Disisi lain, saya juga heran jika ada opini mengenai negara mengemis dengan Raja Salman. Yo mbok jangan emosional jika menilai. Kerjasama tentunya menghendaki untuk saling menguntungkan. Kalau istilah Jokowi “menang sama menang” ketika menanggapi freeport. Pun demikian dalam kerjasama dengan Raja Saman (Arab Saudi). Istilah mengemis itu justru tanggapan yang pesimis. Belum apa-apa, sudah lunglai. Kerjasama dengan Raja Salman adalah langkah stretegis bukan mengemis. Apalagi jika yang dibicarakan soal minyak dan gas, tentunya hal ini akan berdampak positif pada pertumbuhan ekonomi.
Orang datang disebut kita mengemis, orang diundang disebut mau nemui pemimpin demo. Akhh ternyata Raja Salman lebih apik memilih Bali untuk berlibur yang masyarakatnya bukan golongan mayoritas.
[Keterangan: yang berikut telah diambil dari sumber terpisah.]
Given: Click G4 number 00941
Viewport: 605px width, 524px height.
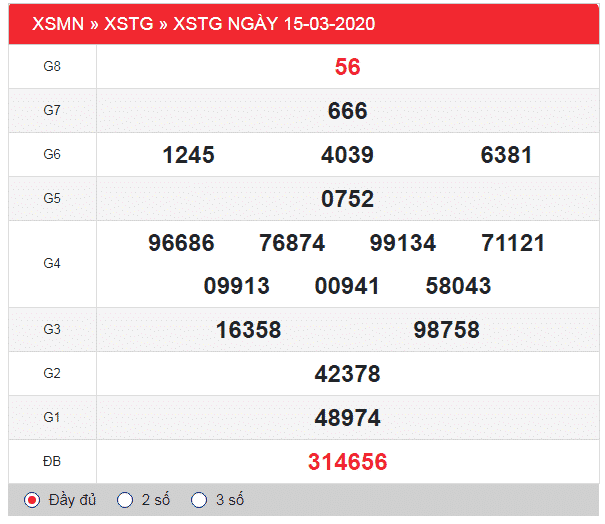Looking at the screenshot, I should click(347, 286).
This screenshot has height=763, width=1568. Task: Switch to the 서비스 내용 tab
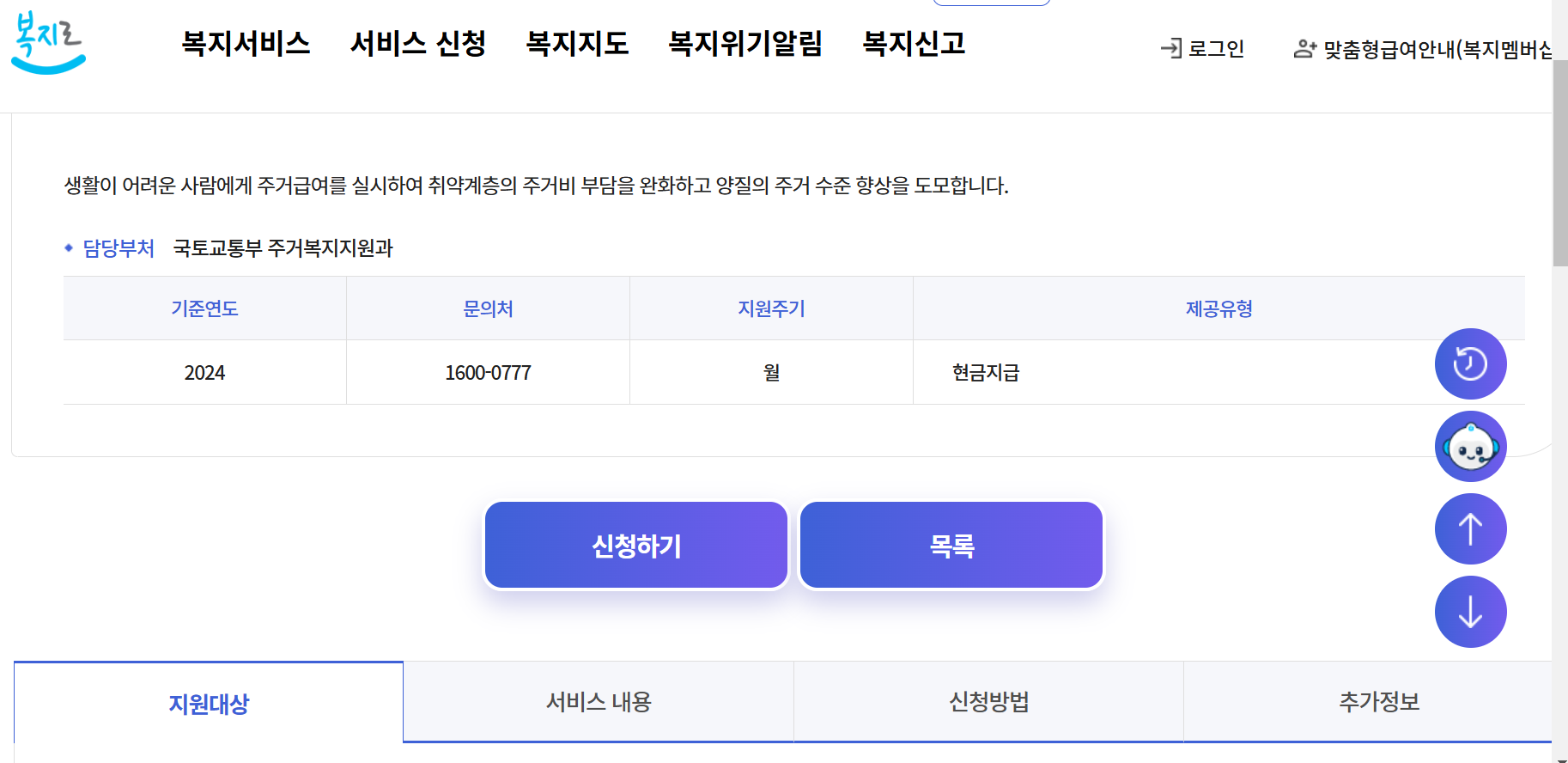[x=599, y=702]
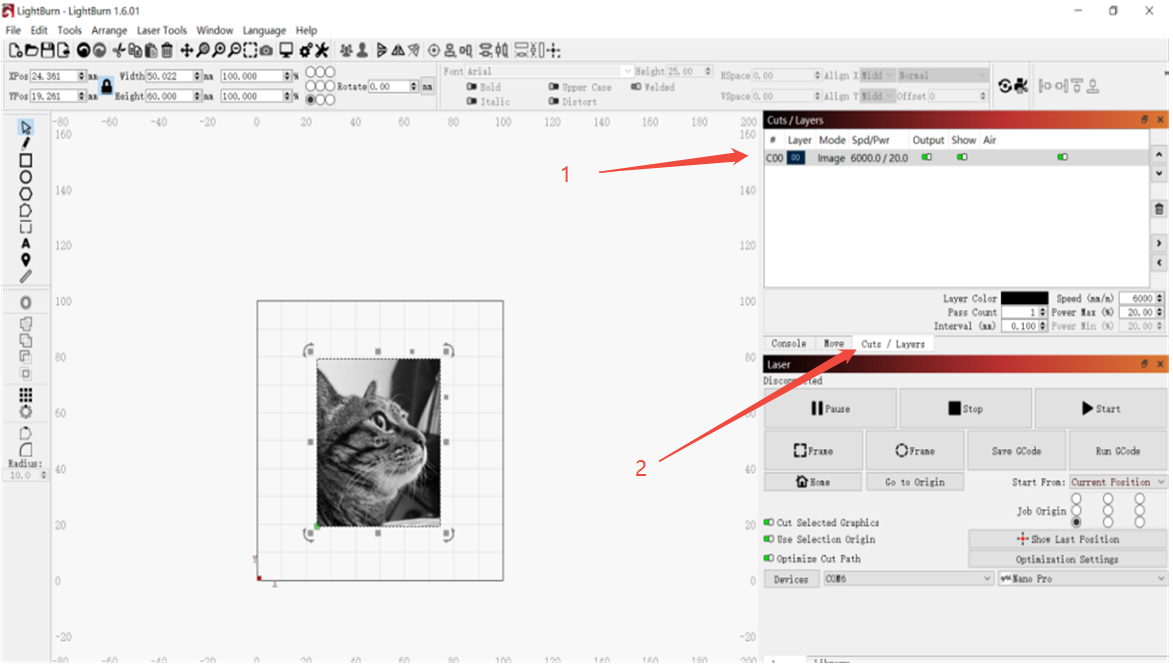Pick the position marker pin tool

tap(26, 260)
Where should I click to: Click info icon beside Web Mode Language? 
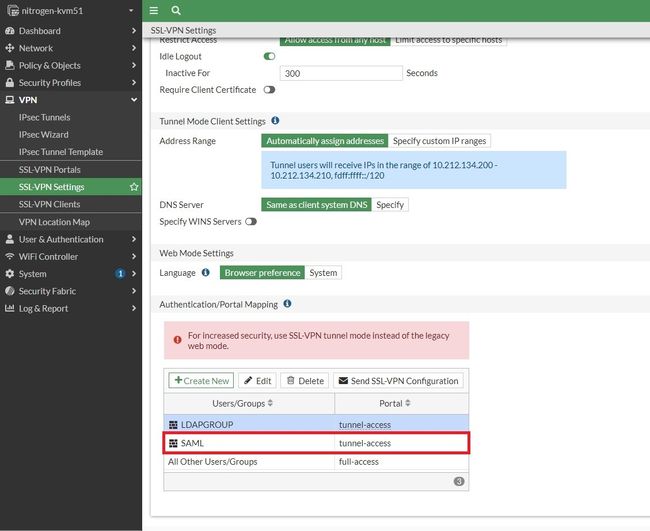click(x=205, y=272)
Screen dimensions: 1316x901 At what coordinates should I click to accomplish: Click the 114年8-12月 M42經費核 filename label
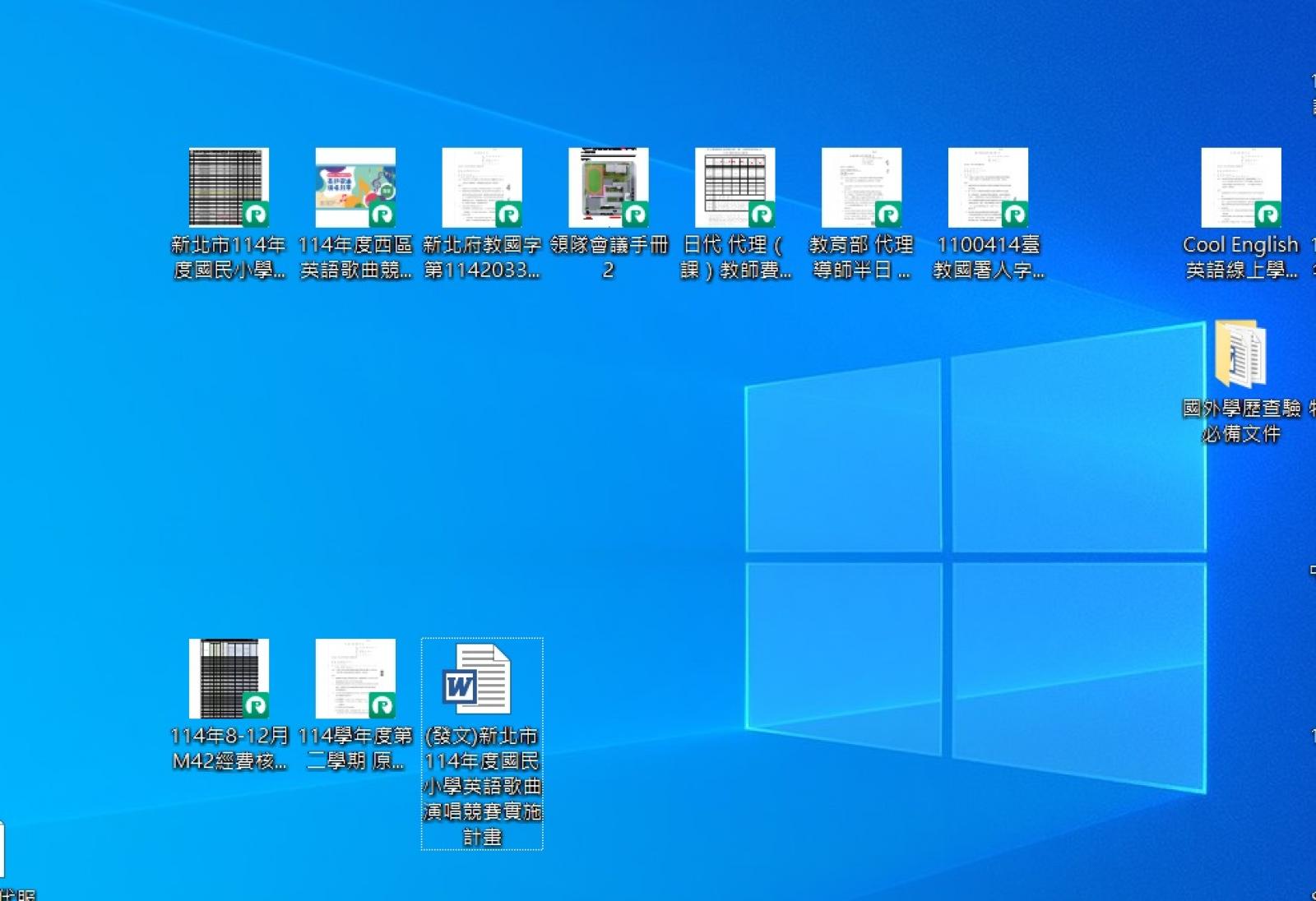tap(229, 748)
Hal ini dapat menjelaskan bahwa islam itu tidak menghendaki SARA. Tidak seperti pentolan FPI Munarman yang memfitnah pecalang di Bali hingga harus berurusan dengan polisi.
Akankah FPI menyebutkan Raja Salman tidak mewakili Arab, ketika kedubes Arab membantah kabar Raja Salman akan bertemu RS? Seperti mereka menyebutkan kedubes Palestin tidak mewakili negaranya, saat kedubes Palestin menyesalkan bendera negaranya dibawa-bawa demo.
Mari kita menikmati secangkir kopi khas Nusantara, sambil menunggu lagu “menanti sebuah jawaban” yang tentunya bukan lagu Padi.
Indonesia.. Raya Lah!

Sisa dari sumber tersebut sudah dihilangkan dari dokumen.